(Source records)
.....

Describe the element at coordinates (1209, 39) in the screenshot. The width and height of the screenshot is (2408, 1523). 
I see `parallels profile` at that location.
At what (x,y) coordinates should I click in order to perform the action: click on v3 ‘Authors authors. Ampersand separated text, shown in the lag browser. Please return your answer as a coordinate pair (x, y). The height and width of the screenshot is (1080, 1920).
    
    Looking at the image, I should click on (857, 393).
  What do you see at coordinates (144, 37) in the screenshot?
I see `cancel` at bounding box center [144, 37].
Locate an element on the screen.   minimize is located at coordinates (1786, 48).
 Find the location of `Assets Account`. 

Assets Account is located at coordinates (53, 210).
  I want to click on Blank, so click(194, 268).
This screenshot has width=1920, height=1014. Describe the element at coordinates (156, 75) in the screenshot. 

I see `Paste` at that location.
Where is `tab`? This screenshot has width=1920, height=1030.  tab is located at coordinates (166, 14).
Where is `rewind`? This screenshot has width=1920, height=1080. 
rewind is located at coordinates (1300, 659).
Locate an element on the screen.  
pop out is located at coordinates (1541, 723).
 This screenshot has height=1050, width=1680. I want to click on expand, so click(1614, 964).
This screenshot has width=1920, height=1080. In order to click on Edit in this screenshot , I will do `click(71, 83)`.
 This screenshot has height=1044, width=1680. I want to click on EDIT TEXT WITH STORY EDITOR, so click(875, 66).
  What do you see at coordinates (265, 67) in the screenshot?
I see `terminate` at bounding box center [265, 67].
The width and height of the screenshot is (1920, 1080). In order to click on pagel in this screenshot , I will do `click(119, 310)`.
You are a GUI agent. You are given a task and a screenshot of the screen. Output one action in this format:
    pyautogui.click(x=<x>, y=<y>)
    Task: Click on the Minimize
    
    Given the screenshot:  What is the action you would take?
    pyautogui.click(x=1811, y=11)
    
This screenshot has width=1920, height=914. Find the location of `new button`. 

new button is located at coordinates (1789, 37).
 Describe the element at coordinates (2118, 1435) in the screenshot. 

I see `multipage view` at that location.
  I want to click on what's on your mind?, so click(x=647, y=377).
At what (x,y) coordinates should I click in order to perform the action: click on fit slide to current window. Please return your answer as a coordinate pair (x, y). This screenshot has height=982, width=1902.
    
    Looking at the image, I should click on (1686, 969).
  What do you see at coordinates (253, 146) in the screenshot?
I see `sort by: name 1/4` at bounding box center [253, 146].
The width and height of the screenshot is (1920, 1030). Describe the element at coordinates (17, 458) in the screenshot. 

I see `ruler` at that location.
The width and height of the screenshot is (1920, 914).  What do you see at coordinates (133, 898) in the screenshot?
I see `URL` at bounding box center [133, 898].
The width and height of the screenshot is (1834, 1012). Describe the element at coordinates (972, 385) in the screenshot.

.....

#### STATED TASK:
Rewrite all of the material above, putting "Identify the element" wherever "Describe the element" occurs and keeping every other part the same.

#### SOLUTION TO THE PROBLEM:
Identify the element at coordinates (1209, 39) in the screenshot. The width and height of the screenshot is (2408, 1523). 
I see `parallels profile` at that location.
At what (x,y) coordinates should I click in order to perform the action: click on v3 ‘Authors authors. Ampersand separated text, shown in the lag browser. Please return your answer as a coordinate pair (x, y). The height and width of the screenshot is (1080, 1920).
    
    Looking at the image, I should click on (857, 393).
  What do you see at coordinates (144, 37) in the screenshot?
I see `cancel` at bounding box center [144, 37].
Locate an element on the screen.   minimize is located at coordinates (1786, 48).
 Find the location of `Assets Account`. 

Assets Account is located at coordinates (53, 210).
  I want to click on Blank, so click(194, 268).
This screenshot has width=1920, height=1014. Identify the element at coordinates (156, 75) in the screenshot. 

I see `Paste` at that location.
Where is `tab`? This screenshot has width=1920, height=1030.  tab is located at coordinates (166, 14).
Where is `rewind`? This screenshot has width=1920, height=1080. 
rewind is located at coordinates (1300, 659).
Locate an element on the screen.  
pop out is located at coordinates (1541, 723).
 This screenshot has height=1050, width=1680. I want to click on expand, so click(1614, 964).
This screenshot has width=1920, height=1080. In order to click on Edit in this screenshot , I will do `click(71, 83)`.
 This screenshot has height=1044, width=1680. I want to click on EDIT TEXT WITH STORY EDITOR, so click(875, 66).
  What do you see at coordinates (265, 67) in the screenshot?
I see `terminate` at bounding box center [265, 67].
The width and height of the screenshot is (1920, 1080). In order to click on pagel in this screenshot , I will do `click(119, 310)`.
You are a GUI agent. You are given a task and a screenshot of the screen. Output one action in this format:
    pyautogui.click(x=<x>, y=<y>)
    Task: Click on the Minimize
    
    Given the screenshot:  What is the action you would take?
    pyautogui.click(x=1811, y=11)
    
This screenshot has width=1920, height=914. Find the location of `new button`. 

new button is located at coordinates (1789, 37).
 Identify the element at coordinates (2118, 1435) in the screenshot. 

I see `multipage view` at that location.
  I want to click on what's on your mind?, so click(x=647, y=377).
At what (x,y) coordinates should I click in order to perform the action: click on fit slide to current window. Please return your answer as a coordinate pair (x, y). This screenshot has height=982, width=1902.
    
    Looking at the image, I should click on (1686, 969).
  What do you see at coordinates (253, 146) in the screenshot?
I see `sort by: name 1/4` at bounding box center [253, 146].
The width and height of the screenshot is (1920, 1030). Identify the element at coordinates (17, 458) in the screenshot. 

I see `ruler` at that location.
The width and height of the screenshot is (1920, 914).  What do you see at coordinates (133, 898) in the screenshot?
I see `URL` at bounding box center [133, 898].
The width and height of the screenshot is (1834, 1012). Identify the element at coordinates (972, 385) in the screenshot.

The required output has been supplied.